Stored items
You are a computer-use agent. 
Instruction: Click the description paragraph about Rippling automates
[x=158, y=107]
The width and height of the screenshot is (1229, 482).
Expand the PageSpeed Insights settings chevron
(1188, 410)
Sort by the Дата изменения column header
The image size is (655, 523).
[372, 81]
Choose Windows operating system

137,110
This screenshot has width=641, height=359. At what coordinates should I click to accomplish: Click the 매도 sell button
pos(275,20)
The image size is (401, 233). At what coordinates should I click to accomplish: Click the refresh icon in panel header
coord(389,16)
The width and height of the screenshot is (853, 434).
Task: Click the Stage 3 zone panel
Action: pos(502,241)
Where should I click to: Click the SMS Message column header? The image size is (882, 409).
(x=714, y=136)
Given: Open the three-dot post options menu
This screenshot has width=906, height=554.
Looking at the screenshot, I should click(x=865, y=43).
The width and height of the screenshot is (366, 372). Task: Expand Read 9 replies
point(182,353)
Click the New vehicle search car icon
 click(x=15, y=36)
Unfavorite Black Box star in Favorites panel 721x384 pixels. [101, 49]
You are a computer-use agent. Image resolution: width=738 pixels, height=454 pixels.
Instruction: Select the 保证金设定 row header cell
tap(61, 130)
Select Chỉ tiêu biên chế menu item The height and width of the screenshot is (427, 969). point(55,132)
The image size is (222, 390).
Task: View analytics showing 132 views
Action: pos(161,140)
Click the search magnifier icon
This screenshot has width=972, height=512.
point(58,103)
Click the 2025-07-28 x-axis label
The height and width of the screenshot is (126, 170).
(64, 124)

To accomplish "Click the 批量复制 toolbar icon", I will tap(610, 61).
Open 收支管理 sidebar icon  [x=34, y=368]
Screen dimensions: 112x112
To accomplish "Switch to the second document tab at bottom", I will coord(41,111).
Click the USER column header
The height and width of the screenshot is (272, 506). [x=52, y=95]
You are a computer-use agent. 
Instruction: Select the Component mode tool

*INSTRUCTIONS FOR THE TASK*:
Each line in the records that carries "pixels" must be copied out.

*THE COMPLETED TASK*:
Unfavorite Black Box star in Favorites panel 721x384 pixels. [101, 49]
You are a computer-use agent. Image resolution: width=738 pixels, height=454 pixels.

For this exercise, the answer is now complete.